- **To do**
Below are the entries. Transcribe exactly the lines from the one with "Image resolution: width=1512" through the one with "Click the 退出", ends included, and leave out all others.
(Material provided begins)
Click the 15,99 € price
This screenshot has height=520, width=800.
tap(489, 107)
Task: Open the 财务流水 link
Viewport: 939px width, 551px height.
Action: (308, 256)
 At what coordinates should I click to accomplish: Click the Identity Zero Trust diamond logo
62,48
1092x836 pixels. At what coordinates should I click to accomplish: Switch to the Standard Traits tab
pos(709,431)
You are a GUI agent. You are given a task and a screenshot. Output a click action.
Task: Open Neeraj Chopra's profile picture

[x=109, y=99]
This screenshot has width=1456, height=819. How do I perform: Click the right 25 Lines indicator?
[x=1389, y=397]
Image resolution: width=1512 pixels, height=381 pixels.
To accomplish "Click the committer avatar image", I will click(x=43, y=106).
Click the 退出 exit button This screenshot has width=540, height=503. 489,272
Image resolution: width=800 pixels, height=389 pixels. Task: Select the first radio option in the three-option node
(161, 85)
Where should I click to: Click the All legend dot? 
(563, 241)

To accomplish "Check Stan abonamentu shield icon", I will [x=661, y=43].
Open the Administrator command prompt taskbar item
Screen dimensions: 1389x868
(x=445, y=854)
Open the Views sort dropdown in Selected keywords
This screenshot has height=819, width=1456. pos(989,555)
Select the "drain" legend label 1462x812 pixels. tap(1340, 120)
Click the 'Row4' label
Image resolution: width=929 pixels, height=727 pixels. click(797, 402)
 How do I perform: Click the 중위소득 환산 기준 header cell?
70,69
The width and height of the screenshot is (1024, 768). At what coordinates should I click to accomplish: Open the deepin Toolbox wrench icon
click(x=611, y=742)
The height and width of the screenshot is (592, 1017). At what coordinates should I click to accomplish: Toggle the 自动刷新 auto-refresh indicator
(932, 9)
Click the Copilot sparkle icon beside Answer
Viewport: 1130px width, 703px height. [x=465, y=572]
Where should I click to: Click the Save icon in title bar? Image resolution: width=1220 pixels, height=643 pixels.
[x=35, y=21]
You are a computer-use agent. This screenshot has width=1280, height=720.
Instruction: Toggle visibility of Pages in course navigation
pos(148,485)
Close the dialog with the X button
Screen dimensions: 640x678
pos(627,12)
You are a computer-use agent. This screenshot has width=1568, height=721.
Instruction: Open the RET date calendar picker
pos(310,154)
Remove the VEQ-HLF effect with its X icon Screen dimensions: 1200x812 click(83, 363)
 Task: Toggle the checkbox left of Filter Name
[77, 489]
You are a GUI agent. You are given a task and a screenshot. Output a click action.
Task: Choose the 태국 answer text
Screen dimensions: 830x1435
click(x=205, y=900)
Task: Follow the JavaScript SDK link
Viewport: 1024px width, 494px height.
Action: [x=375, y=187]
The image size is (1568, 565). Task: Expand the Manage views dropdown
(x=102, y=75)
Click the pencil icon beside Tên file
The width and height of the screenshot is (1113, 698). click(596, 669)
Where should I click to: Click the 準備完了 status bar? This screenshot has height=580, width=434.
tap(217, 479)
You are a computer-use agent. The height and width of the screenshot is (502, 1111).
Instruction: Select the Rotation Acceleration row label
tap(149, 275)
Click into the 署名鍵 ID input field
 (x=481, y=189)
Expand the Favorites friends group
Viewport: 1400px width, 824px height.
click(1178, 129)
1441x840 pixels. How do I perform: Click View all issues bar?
(Material provided ends)
- **Answer for this exercise**
Image resolution: width=1512 pixels, height=381 pixels.
To accomplish "Click the committer avatar image", I will click(x=43, y=106).
Click the 退出 exit button This screenshot has width=540, height=503. 489,272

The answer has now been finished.